■ Selected text ■
[start]
I wrote this in 2012 about DREAMers.
The ancient peoples of what is now called Mexico rightly revered the life-giving corn that their many civilizations and great empires were built upon. The appreciation of this bounty is still part of the cultural and spiritual identity of their present day ancestors.
The United States of America has evolved in to one of the richest and most powerful countries in the world. The peoples who have lived in Mexico innately recognize how important corn has been to help power the economy of the United States. Once established this power has naturally sought to keep growing and has leveraged its political influence to protect and promote its own life force. This success in the political realm in the form of monetary support from the government has led to even greater strength beyond what is necessary for economic survival.
One can follow the natural evolution of this type of power becoming sufficiently manifested in the political realm whereby it eventually is considered to be alive. This is how we can as a society arrive at a place where we can accept the mass consensual delusion to define as a person a corporate entity. The concept in our legal jurisprudence of the corporate fiction seems to be expediently overlooked.
[end]
■ Collected data ■
[start]
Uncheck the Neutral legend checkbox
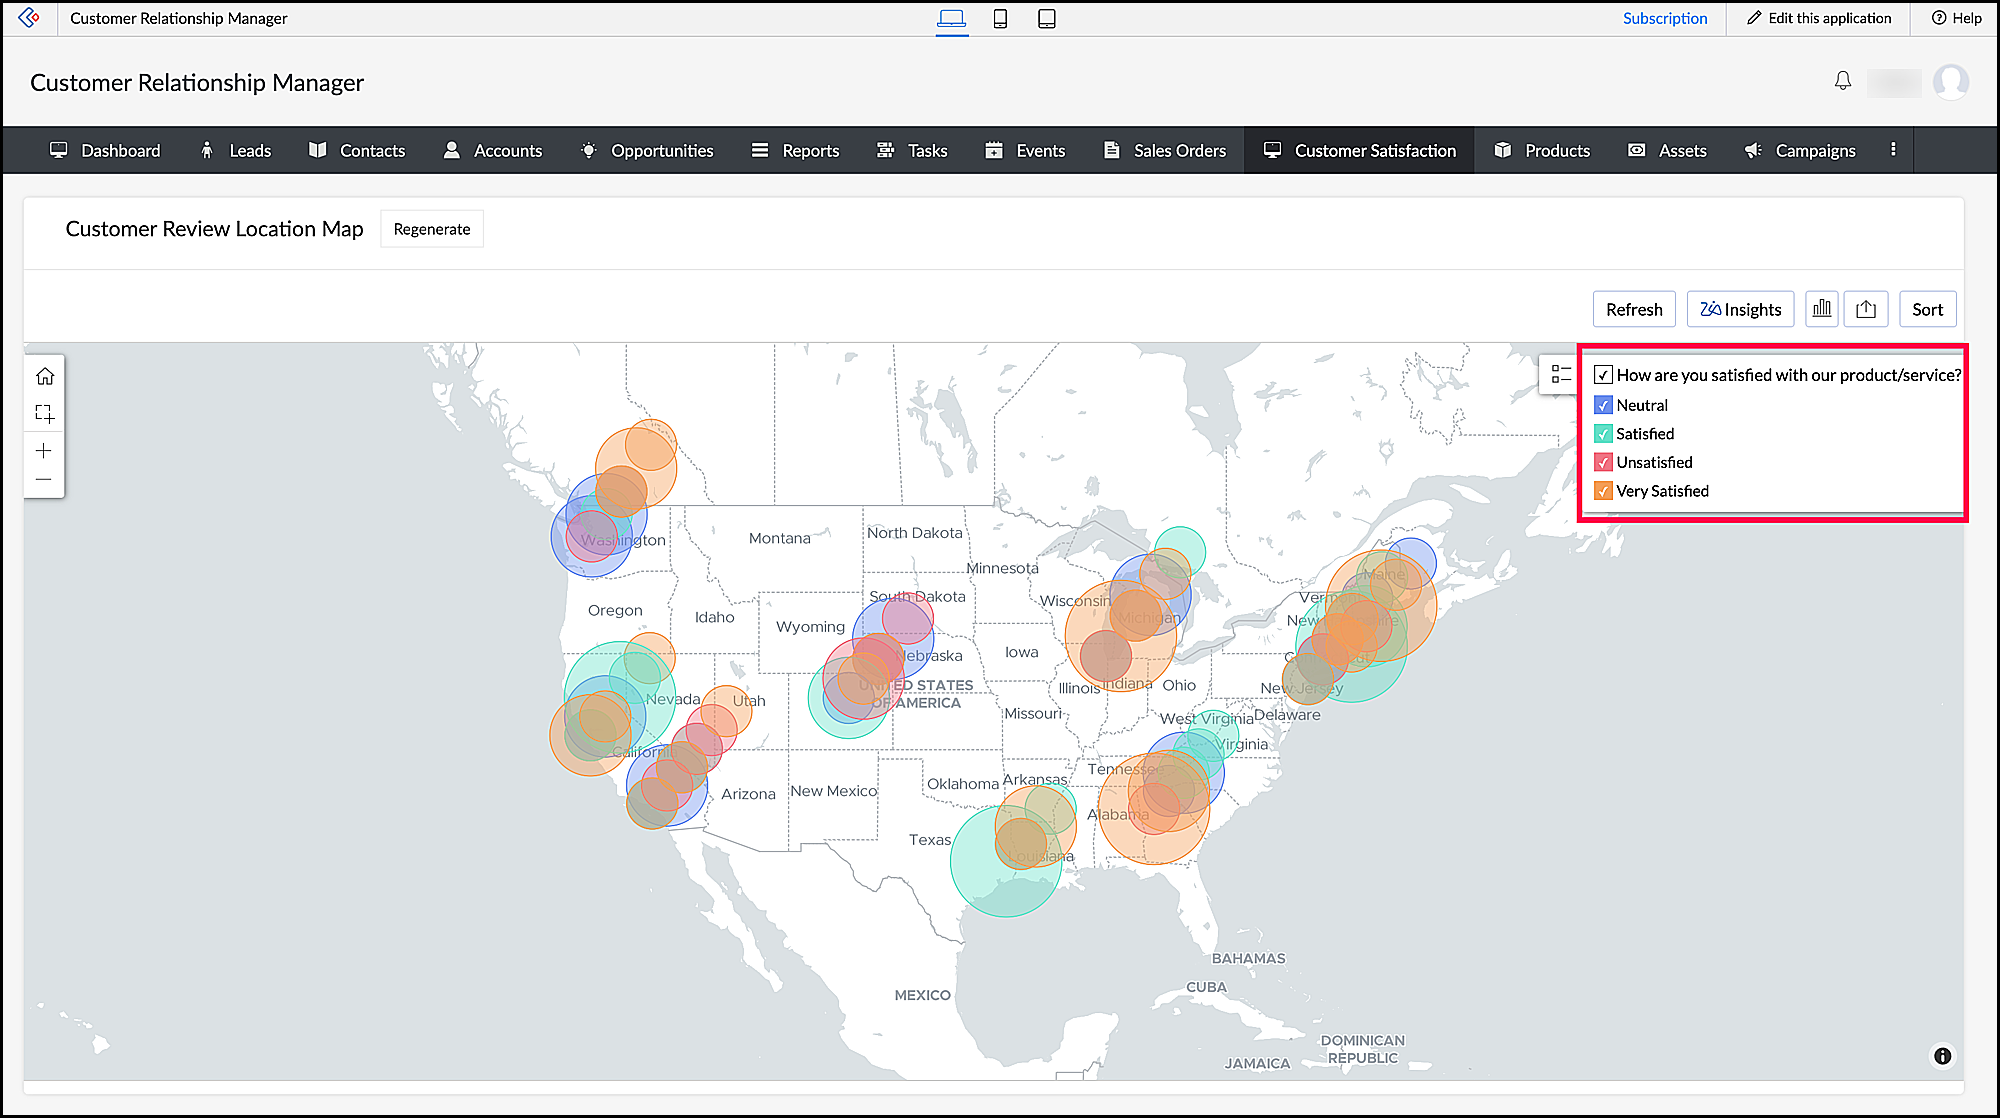The image size is (2000, 1118). click(1603, 405)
[end]
■ Written exercise A ■
List every proper name of a group or country that appears in the passage about corn and corporate personhood.
■ Written exercise B ■
Answer these questions from the passage about corn and corporate personhood:
(i) In what year was it written?
(ii) What did the ancient peoples of Mexico revere?
(iii) What does the mass consensual delusion define as a person?

■ Answer A ■
DREAMers
Mexico
United States of America

■ Answer B ■
(i) 2012
(ii) Corn
(iii) A corporate entity